まず前提としての「自由貿易論〜新古典派経済学的な理解」の本質とは何か。
それはグローバリゼーションが進行した現代を示すような
ボーダーレス化を促す認識である、と言えそうです。
市場経済というものが国境の制約を超えて相互浸透し、その自然の帰結として、世界において“一つの財・サービス市場、一つの労働市場、一つの資本市場”、要するに一つの大きな市場経済がグローバルレベルで成立する(=世界市場)というものであり、しかもそれによってもっとも「効率的な資源配分」が実現するというのは、(新古典派)経済学の原理からして半ばトートロジーとも言いうるものである。(P78)

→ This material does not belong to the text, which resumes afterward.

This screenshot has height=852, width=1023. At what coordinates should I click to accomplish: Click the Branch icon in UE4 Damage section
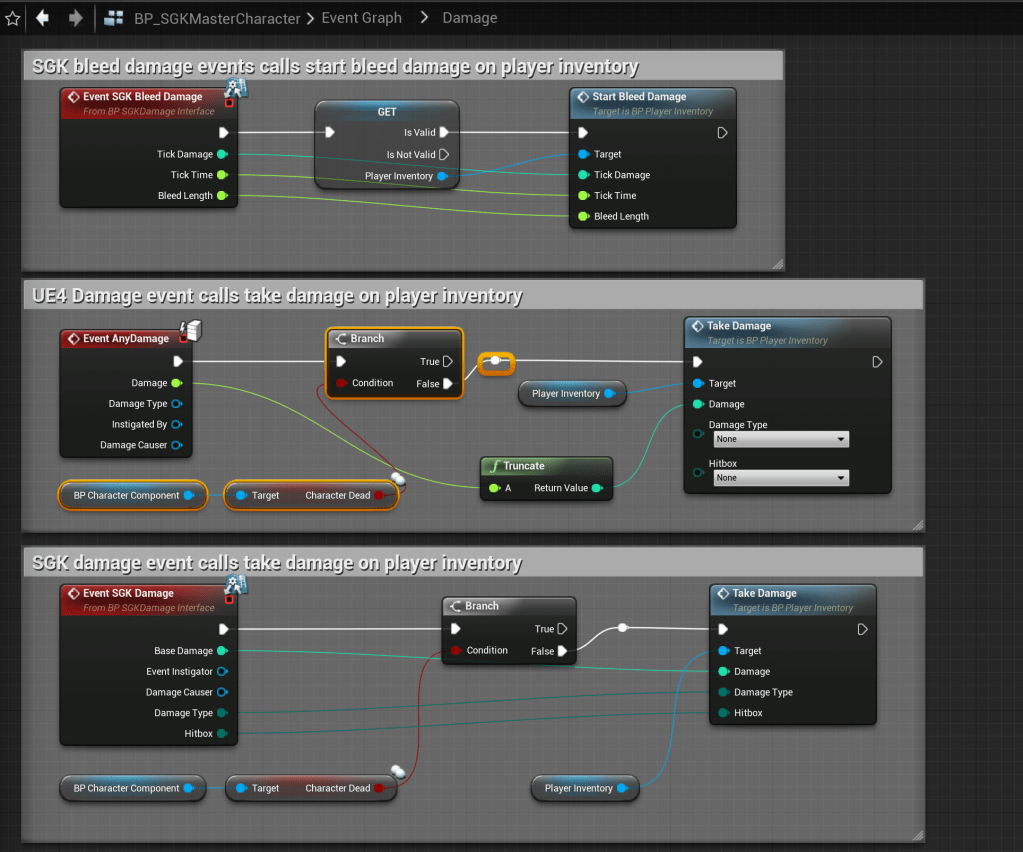(x=340, y=339)
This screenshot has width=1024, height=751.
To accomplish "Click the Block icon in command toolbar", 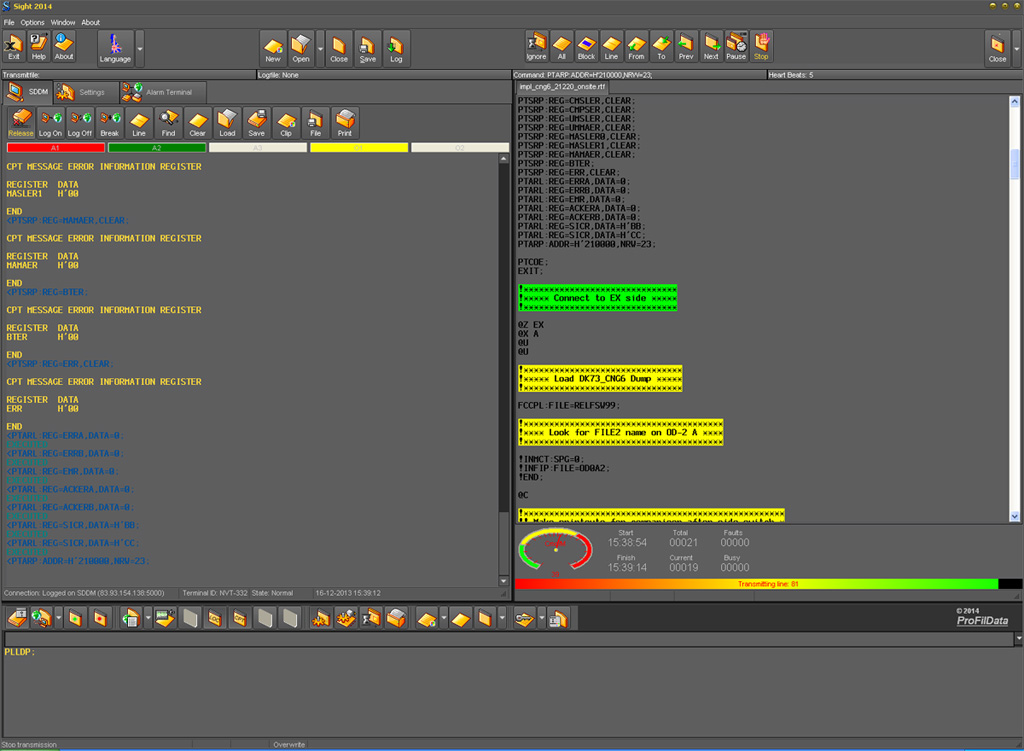I will point(586,47).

こうした認識に対し、まず「公共性・分配の公正」の観点においてみると、
実現されるとする「効率的な資源配分」が実現しても
公平な分配は保証されていない生まれないとしています。
自由貿易論の考えは突き詰めれば、…一つの「世界市場」が成立するというビジョンに他ならない。であるがゆえに、そこで保証されるのは効率性すなわち「効率的な資源配分」であり、それが「公平性」(特に公平な所得分配)を実現するという保証は原理的に存在しない。このことはまず明確に確認されるべきである。(P80)
この「効率的な資源配分」については以下のような補足があります。
ここでいう「効率的な資源配分 resource allocation」とは経済学でいうパレート最適、つまり「複数の人の間で限られた資源を分配する場合に、他の人の効用を下げることなくしてある人の効用を上げることができないような配分のあり方」をいう(P79)
誰かのものを取らないと、他の人にあげれない、
ということでしょうかね、ざっくりとした理解で言うと。
人間は限られた資源の奪い合いの歴史なんだよ、という開き直りでしょうか。
(その原理が世界中で徹底された世界…、なんて息苦しいんだ…)
広井氏はこの点を解消するためには、
何らかの「再分配」のシステムが原理上必要と書いていますが、
分かち合う、贈り合う、供与とか贈与システムのようなもので、
また別の新しい展開ができそうな気がします。
「共」「私」の観点からについては、明日更新したいと思います。